Exercise prompt
Only one stretch of the listing below is wanted. Begin at the line that has "Bekijk Nederlandse website (1373, 129)", stop after the line that has "افغانستان (335, 2097)", and repeat every line in between exactly.

Materials provided
=== Section Start ===
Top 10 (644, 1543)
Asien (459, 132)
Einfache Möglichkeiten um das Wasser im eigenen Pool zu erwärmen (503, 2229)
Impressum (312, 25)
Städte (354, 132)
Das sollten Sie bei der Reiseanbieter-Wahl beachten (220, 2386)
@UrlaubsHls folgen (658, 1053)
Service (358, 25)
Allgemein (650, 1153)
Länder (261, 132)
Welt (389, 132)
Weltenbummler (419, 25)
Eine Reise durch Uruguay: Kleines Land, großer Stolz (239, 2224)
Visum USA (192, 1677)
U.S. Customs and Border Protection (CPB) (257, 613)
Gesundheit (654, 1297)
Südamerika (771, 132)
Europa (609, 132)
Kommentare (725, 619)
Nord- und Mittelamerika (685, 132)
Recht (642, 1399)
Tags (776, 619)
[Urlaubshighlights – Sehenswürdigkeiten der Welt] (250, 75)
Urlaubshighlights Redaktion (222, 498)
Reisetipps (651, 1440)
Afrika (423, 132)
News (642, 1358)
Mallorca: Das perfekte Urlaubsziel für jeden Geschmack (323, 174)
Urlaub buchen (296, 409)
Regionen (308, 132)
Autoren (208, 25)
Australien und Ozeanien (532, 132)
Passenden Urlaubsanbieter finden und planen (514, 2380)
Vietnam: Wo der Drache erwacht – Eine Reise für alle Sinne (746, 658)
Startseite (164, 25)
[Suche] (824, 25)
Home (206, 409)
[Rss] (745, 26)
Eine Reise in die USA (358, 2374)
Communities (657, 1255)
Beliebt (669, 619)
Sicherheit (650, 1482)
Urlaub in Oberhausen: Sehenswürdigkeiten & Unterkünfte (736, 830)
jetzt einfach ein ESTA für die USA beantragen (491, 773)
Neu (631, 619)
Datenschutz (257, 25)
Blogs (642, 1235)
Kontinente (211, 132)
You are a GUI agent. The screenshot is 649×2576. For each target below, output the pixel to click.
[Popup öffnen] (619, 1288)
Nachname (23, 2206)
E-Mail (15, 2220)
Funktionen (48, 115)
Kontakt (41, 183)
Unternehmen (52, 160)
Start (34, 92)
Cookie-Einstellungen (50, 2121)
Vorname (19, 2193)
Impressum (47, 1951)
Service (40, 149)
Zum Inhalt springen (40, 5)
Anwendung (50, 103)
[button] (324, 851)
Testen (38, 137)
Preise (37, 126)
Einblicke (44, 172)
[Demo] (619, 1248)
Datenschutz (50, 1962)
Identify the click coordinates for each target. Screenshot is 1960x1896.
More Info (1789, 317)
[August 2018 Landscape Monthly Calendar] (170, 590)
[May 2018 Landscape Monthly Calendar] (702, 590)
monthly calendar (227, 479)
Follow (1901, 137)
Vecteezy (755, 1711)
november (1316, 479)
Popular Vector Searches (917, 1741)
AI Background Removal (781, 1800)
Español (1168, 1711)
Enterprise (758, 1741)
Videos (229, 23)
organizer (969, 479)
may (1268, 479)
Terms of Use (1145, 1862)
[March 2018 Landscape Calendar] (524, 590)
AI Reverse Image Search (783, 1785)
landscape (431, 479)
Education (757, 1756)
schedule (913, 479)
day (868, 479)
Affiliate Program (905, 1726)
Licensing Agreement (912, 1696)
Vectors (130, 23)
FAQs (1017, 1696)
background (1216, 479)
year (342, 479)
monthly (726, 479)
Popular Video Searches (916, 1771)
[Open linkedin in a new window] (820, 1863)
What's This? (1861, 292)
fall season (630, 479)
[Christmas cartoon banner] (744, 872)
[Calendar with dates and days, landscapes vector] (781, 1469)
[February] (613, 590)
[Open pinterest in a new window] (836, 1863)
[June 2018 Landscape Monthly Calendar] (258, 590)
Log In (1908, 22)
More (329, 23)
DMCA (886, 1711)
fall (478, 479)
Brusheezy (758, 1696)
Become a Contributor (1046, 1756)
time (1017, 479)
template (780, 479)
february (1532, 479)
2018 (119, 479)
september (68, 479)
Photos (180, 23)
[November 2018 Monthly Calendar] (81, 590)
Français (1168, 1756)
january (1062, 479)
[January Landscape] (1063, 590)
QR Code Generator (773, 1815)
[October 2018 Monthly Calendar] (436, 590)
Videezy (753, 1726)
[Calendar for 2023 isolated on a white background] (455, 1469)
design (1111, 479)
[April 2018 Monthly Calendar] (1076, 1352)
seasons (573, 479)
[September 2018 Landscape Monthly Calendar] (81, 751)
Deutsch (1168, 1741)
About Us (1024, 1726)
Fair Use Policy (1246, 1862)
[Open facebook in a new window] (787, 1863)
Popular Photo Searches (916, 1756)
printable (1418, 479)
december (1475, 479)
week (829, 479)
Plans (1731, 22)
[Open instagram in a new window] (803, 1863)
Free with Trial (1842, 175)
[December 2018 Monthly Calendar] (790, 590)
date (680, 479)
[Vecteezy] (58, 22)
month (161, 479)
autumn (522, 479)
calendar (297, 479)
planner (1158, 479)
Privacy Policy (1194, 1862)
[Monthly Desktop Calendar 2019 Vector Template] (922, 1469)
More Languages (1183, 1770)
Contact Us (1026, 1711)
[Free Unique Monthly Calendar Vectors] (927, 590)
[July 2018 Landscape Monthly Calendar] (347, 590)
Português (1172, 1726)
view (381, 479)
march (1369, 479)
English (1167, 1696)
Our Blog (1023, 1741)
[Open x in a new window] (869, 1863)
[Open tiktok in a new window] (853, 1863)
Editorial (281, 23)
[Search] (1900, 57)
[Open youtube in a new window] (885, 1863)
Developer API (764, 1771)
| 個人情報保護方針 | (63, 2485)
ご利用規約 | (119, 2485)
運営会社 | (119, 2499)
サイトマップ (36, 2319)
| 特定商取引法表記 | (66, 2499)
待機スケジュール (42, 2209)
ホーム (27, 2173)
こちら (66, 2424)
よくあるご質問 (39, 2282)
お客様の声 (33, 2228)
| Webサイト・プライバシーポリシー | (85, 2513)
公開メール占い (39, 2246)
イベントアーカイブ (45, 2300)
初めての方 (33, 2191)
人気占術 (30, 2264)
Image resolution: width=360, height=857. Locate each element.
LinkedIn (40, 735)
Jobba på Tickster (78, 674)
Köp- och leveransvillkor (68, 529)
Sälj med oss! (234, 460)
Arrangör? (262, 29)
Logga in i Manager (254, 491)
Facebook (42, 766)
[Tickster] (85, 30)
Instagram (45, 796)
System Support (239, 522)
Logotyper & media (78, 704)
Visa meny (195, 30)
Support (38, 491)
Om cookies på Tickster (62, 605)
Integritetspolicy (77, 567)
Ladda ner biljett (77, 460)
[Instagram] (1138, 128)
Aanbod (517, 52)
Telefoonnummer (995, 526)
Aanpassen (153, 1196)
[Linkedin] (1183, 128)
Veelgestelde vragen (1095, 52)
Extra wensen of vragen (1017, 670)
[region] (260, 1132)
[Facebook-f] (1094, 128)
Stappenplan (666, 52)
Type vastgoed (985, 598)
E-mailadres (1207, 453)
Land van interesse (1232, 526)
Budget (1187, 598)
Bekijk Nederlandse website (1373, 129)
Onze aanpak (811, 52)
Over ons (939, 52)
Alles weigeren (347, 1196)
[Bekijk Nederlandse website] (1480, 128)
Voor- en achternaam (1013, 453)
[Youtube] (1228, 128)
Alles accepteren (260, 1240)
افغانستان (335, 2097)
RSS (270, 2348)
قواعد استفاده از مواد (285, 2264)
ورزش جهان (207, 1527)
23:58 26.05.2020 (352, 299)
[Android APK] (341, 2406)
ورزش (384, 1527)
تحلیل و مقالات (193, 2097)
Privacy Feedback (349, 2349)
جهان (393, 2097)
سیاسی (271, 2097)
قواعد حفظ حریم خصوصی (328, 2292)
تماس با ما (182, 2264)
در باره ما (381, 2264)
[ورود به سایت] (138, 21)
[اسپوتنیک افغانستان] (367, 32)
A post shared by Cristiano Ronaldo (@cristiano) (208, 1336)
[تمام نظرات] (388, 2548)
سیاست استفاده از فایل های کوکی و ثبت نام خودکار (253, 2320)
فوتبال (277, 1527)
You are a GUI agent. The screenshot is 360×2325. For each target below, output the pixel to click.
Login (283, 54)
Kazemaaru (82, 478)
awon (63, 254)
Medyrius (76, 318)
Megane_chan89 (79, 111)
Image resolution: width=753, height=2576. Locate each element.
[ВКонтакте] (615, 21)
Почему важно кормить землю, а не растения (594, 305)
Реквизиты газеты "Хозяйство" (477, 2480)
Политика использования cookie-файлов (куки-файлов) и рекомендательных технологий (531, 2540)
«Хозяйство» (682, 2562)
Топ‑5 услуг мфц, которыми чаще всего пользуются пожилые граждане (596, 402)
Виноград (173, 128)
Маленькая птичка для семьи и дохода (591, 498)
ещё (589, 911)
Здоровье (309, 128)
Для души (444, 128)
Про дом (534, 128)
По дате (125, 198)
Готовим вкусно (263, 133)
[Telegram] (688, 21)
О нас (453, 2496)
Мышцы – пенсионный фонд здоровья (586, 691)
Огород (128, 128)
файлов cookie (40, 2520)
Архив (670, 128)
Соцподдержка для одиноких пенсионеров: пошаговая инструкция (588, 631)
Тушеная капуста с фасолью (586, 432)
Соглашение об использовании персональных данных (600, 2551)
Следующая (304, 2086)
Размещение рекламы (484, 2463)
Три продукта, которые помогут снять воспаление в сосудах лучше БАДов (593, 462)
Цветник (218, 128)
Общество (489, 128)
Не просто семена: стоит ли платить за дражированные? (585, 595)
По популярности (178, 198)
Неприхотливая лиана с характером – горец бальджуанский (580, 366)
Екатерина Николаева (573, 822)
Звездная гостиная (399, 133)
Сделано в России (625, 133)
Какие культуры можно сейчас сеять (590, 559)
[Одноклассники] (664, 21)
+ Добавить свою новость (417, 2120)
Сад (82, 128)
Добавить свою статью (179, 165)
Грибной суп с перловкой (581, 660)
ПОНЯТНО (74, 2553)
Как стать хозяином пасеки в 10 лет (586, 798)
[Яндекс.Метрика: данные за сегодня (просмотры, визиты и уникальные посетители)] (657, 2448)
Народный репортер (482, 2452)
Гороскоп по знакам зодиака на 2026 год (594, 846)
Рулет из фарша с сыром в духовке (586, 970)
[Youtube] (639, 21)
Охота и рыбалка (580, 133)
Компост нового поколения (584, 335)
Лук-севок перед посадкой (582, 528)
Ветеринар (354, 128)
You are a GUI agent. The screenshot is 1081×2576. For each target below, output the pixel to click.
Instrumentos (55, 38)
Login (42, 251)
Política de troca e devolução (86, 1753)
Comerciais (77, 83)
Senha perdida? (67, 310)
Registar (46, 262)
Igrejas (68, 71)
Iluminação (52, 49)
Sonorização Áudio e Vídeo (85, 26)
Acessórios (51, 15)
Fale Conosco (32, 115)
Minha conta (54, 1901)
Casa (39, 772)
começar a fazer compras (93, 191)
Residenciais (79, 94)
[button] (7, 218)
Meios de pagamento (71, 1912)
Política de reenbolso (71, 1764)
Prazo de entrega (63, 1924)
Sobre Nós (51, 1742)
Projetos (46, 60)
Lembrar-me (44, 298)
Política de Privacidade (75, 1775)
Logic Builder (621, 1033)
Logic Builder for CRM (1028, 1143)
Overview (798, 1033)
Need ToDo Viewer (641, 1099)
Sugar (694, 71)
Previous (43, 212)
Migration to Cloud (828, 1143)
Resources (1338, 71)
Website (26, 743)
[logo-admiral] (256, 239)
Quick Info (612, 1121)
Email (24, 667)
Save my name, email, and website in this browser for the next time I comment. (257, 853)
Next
=== Section End ===
Result for this task
Bekijk Nederlandse website (1373, 129)
Onze aanpak (811, 52)
Over ons (939, 52)
Alles weigeren (347, 1196)
[Bekijk Nederlandse website] (1480, 128)
Voor- en achternaam (1013, 453)
[Youtube] (1228, 128)
Alles accepteren (260, 1240)
افغانستان (335, 2097)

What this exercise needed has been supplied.